# Test Tokenizer
   
This notebook is to show examples of how to use the `tokenizer`

## Add Lexos to the Jupyter `sys.path`

In [1]:
%run jupyter_local_setup.py ../../../lexos

System path set to `../../../lexos`.


## Import Lexos Modules

In [2]:
from lexos import tokenizer
from lexos.io.smart import Loader

## Load Data

In [3]:
data = "../test_data/txt/Austen_Pride.txt"
loader = Loader()
loader.load(data)

## Making a Doc

In [4]:
doc = tokenizer.make_doc(loader.texts[0])
#by default the language model used is "xx_sent_ud_sm" which is a multilanguage model

In [5]:
#You can specify which language model to use when tokenizing
doc = tokenizer.make_doc(loader.texts[0],model="en_core_web_sm")

In [6]:
#Multiple texts can be tokenized in one call using tokenizer.make_docs. Reuturns a list of docs
docs = tokenizer.make_docs(loader.texts)

## Disabling or Excluding Components
Tokenizing using a language model can take a relatively long time.

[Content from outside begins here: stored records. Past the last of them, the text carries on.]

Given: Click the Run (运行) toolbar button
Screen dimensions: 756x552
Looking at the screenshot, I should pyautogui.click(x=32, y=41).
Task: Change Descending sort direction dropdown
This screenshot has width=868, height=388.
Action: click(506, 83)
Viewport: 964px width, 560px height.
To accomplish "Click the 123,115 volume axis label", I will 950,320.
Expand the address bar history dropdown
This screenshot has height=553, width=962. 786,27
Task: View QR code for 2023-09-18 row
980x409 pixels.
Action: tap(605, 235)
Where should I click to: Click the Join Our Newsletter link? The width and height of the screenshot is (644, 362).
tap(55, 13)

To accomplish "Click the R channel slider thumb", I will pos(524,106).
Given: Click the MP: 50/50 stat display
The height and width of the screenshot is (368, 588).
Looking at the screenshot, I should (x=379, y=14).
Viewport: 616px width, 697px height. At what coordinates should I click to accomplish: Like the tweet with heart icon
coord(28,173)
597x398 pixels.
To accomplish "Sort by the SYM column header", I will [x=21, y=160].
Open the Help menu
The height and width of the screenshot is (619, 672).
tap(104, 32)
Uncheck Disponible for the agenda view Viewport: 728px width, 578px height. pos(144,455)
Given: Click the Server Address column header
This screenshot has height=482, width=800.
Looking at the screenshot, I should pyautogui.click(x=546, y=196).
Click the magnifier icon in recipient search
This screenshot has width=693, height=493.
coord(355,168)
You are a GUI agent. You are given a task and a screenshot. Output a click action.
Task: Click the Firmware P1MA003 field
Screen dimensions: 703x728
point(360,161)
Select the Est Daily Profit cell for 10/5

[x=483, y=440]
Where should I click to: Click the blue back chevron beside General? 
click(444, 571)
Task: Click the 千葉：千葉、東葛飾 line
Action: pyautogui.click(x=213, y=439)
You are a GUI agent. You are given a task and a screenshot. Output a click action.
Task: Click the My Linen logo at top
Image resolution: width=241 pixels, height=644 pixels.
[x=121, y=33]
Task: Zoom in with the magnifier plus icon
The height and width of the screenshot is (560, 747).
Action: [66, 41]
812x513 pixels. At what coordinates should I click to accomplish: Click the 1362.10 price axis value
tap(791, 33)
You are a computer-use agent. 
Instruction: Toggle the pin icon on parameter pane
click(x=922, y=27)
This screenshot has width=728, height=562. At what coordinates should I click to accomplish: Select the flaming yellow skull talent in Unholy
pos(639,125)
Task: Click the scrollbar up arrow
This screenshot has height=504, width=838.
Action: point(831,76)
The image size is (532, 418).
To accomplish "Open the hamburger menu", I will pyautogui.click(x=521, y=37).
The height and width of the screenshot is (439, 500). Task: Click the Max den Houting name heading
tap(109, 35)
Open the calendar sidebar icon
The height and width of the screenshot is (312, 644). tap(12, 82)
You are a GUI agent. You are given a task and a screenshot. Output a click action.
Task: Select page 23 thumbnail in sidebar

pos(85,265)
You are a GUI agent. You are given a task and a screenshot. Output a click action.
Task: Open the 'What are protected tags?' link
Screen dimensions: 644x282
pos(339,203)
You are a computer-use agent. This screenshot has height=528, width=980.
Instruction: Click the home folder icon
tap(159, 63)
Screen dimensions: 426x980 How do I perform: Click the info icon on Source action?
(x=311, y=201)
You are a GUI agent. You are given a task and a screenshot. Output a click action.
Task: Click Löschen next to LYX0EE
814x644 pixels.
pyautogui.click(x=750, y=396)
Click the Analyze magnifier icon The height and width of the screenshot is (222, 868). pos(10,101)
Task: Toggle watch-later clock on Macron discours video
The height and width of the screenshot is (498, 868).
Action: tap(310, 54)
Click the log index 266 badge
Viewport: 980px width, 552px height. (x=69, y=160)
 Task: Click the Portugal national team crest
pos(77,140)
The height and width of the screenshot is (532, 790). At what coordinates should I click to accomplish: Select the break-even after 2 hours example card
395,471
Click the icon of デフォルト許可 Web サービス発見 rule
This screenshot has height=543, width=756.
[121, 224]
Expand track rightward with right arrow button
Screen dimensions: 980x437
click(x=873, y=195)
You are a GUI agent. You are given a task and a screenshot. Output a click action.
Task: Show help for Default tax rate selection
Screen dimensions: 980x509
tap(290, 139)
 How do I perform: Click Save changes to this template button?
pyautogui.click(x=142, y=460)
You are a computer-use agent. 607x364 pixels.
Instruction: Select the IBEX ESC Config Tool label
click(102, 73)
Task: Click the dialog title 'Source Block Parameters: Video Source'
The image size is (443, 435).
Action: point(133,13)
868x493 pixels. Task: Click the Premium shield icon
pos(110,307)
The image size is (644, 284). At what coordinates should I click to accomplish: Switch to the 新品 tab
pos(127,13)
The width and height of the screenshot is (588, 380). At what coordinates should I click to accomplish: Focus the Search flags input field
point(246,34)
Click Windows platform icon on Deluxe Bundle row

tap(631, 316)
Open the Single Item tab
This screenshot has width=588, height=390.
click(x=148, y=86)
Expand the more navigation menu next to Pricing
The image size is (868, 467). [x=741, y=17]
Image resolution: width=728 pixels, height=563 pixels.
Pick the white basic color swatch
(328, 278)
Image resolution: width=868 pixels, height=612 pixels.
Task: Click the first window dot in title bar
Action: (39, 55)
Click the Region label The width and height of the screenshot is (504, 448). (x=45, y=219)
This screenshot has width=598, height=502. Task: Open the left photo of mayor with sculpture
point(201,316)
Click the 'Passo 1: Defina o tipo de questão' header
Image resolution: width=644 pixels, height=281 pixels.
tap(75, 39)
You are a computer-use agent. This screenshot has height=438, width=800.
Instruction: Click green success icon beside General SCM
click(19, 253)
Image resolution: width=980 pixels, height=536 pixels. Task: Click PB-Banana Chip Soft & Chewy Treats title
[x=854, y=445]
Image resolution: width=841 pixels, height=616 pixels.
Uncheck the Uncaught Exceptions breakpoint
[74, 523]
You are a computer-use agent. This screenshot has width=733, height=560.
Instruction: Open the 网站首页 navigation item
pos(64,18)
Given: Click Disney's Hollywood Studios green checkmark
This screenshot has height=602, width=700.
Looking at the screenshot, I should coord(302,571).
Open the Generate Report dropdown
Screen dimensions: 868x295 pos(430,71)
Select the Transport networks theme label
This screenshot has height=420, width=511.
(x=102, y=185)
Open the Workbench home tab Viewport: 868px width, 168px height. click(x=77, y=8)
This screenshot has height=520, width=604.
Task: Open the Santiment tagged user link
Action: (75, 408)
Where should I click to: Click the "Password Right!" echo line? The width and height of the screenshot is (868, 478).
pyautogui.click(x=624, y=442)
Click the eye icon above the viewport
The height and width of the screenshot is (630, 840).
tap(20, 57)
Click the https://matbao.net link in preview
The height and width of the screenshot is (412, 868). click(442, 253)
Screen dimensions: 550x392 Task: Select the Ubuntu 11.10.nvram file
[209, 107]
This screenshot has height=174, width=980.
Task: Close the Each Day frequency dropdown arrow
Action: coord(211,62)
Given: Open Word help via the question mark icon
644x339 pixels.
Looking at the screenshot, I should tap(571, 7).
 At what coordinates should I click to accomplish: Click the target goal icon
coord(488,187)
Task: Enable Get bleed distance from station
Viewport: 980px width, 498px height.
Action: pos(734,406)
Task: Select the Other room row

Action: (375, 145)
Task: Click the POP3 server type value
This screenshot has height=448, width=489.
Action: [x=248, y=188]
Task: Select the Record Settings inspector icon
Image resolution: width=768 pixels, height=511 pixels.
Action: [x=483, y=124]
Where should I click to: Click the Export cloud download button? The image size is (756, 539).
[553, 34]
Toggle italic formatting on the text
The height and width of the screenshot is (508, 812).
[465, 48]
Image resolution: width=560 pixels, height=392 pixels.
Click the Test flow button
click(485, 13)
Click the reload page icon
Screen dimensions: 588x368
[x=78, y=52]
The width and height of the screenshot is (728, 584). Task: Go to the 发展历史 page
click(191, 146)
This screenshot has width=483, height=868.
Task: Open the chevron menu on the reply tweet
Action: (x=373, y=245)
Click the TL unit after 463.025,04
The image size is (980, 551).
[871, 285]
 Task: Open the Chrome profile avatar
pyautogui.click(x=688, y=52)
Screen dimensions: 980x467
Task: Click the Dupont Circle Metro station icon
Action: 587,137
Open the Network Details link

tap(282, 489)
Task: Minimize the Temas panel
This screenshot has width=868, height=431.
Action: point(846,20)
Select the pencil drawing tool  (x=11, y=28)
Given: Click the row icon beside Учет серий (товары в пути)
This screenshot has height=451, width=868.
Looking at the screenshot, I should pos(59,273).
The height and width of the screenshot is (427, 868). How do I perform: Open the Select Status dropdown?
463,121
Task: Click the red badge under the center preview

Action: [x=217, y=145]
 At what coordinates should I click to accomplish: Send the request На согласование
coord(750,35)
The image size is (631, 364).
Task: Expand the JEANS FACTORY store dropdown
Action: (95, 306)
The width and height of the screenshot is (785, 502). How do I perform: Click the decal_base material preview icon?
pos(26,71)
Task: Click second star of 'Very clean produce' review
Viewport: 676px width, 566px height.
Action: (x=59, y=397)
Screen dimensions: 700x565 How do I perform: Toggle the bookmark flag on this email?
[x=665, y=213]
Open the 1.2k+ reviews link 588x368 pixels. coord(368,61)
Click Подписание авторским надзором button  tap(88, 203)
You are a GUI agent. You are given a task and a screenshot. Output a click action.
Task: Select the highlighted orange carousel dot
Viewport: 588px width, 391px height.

To increase efficiency you can disable/exclude components you do not intend to use. Disabled components will be loaded but unused, and excluded components will not be loaded.

In [None]:
doc = tokenizer.make_doc(loader.texts[0],model="en_core_web_sm", disable=["tagger","parser"])
#doc = tokenizer.make_doc(loader.texts[0],model="en_core_web_sm", exclude=["tagger","parser"])

## Stop Words
Stop words can be added or removed with `add_stopwords` and `remove_stopwords`

In [None]:
text = "This is an example string to test the tokenizer"
txtDoc = tokenizer.make_doc(
    text,
    add_stopwords=["an", "the", "is"]
)
for token in txtDoc:
    print(token.text, token.is_stop)

#language models will usually have default stop words. remove_stopwords is used to remove unwanted
#stopwords from the list marked as default by a language model.
text = "This is an example string to test the tokenizer"
txtDoc = tokenizer.make_doc(
    text,
    model = "en_core_web_sm",
    remove_stopwords=["is","the"]
)
print("\nRemove:")
for token in txtDoc:
    print(token.text, token.is_stop)

## Generating Word Ngrams

In [None]:
text = "This is an example string to test the tokenizer component"
doc = tokenizer.make_doc(text)
ngrams = tokenizer.ngrams_from_doc(doc, size=2)
for ngram in ngrams:
    print(ngram)

In [9]:
# an alternative method to create word ngrams is to use textacy directly. This method has additional options
# documented here: https://textacy.readthedocs.io/en/latest/api_reference/extract.html#textacy.extract.basics.ngrams
from textacy.extract.basics import ngrams as ng
text = "The end is nigh."
doc = tokenizer.make_doc(text)
ngrams = list(ng(doc, 2, min_freq=1))

## Generating Docs From Ngrams
ngrams_from_doc generates a list of ngrams from a doc. If you want to use the ngrams as a doc you will need to generate a new doc.

In [None]:
nDoc = tokenizer.doc_from_ngrams(ngrams, strict = True, model ="en_core_web_sm")
for token in nDoc:
    print(token.text)

## Generating Character Ngrams
Character ngrams are generated from untokenized text

In [None]:
text = "This is an example string to test the tokenizer"
chNgrams = tokenizer.generate_character_ngrams(text, 2, drop_whitespace=False)
for ngram in chNgrams:
    print(ngram)